#### Problems to work on:
1 - What kind of forums does the writer of the blog post on universal agreements say they tend to frequent?
2 - Rewrite the paragraph of the blog post on universal agreements that begins "Many enjoy the versatility" in fewer words, keeping its main facts.

#### Text:
§

Sunday, March 28, 2010

Universal Agreements

We tend to live today in what most people would agree as a Relativistic world. I don't mean precisely that we all can see things using a frame of motion of 4/5c and everything is smacked over the head with the gamma value (haha Mudd joke), but rather that people seem to believe in a relativistic model of morality and ethics. I believe one thing and you believe one thing based perhaps on upbringings, social constraints, views of relatives and friends, schooling, and so on. Thus, my view is different but not more "correct" than yours since it's all perhaps just a derivation of environment.

Many enjoy the versatility and acceptance that this view provides. Sure we all disagree, but we can all reflect and accept everyone! Plus, it avoids lots of sticky edge cases. For example, if we had a belief system that murder (defined as intentionally taking of another human's life) is "bad" then how do we reconcile the "Kill one, save a million" problem? Or, even better, where do we draw the line as to what is a "human's life"? Suddenly we need huge numbers of clauses and rebuttals for how the rule that "murder is evil" operates. Ew. Why not just say that I personally hold that "murder is evil" and leave it that? It's all relativistic anyways, so I could be completely wrong, but it doesn't matter.

Ironically this view also allows for an extremely rigid Universal Truth viewpoint to exist. Universal Truths holds that there are certain things that are purely and unequivocally true. The most familiar of course would be that there is a God and that its rules of morality are the "correct" rules for Good and Evil. Since Relativistic allows any and all views to exist without one superceding the other, UT is perfectly valid as well.


However, this isn't a post about right and wrong, but rather on Universal Agreements.

Recently I was reflecting on certain things people say on forums that seem to resonate with other people. There appear to be, at least within these little nexuses of anonymous spouts of text, certain little quips that just seem "right" and you'd be a fool to argue against the summed logic of the rest of us. Of course, none of us have any idea how to actually carry out our little vignettes of wisdom, but we like to feel smart knowing them anyways. Since I tend to frequent game design forums, here are a few.

§

#### Stored rows:
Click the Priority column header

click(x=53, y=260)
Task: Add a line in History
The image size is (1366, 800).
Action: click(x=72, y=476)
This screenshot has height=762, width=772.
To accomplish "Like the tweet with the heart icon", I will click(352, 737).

§

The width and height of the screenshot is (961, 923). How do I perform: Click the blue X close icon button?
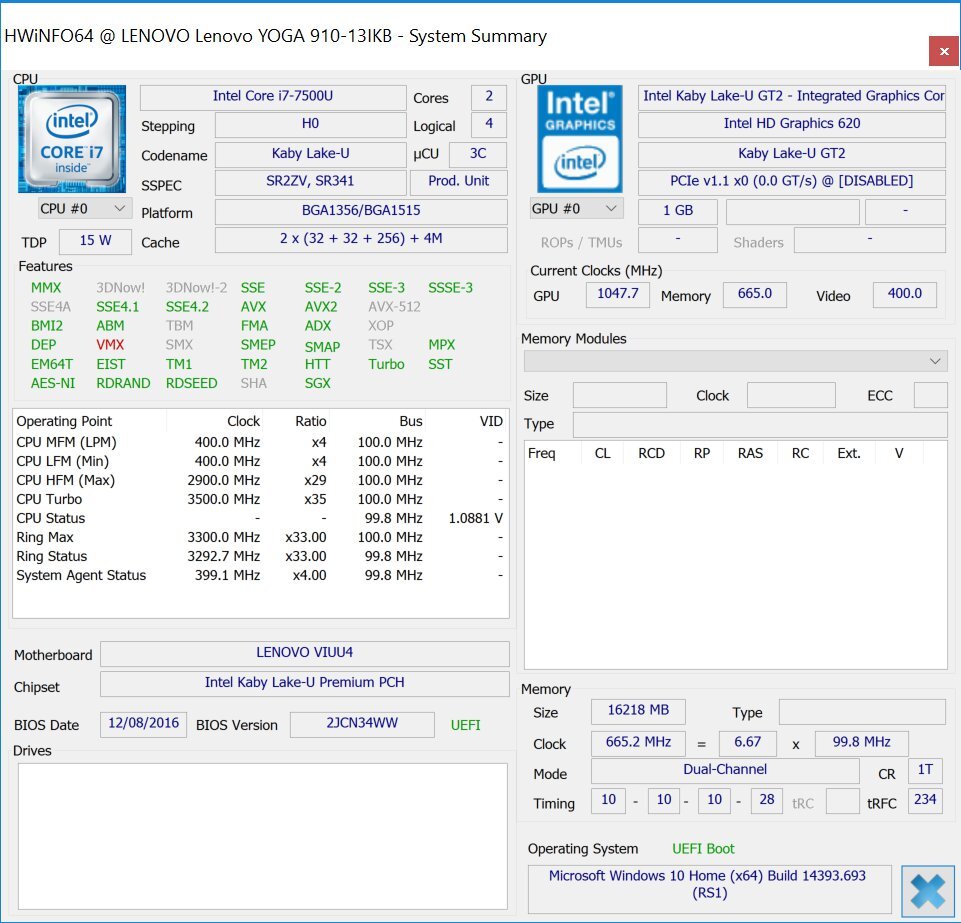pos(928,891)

§

#### Exercise solutions:
1 - Game design forums.

2 - Many people like relativism because everyone can disagree and still accept one another, and it avoids sticky edge cases. A belief that murder (intentionally taking another human's life) is "bad" runs into the "Kill one, save a million" problem and the question of what counts as a "human's life," so the rule would need many clauses and rebuttals. It is easier to say one personally holds that "murder is evil" and leave it there. Since it is all relativistic, one could be wrong, but that doesn't matter.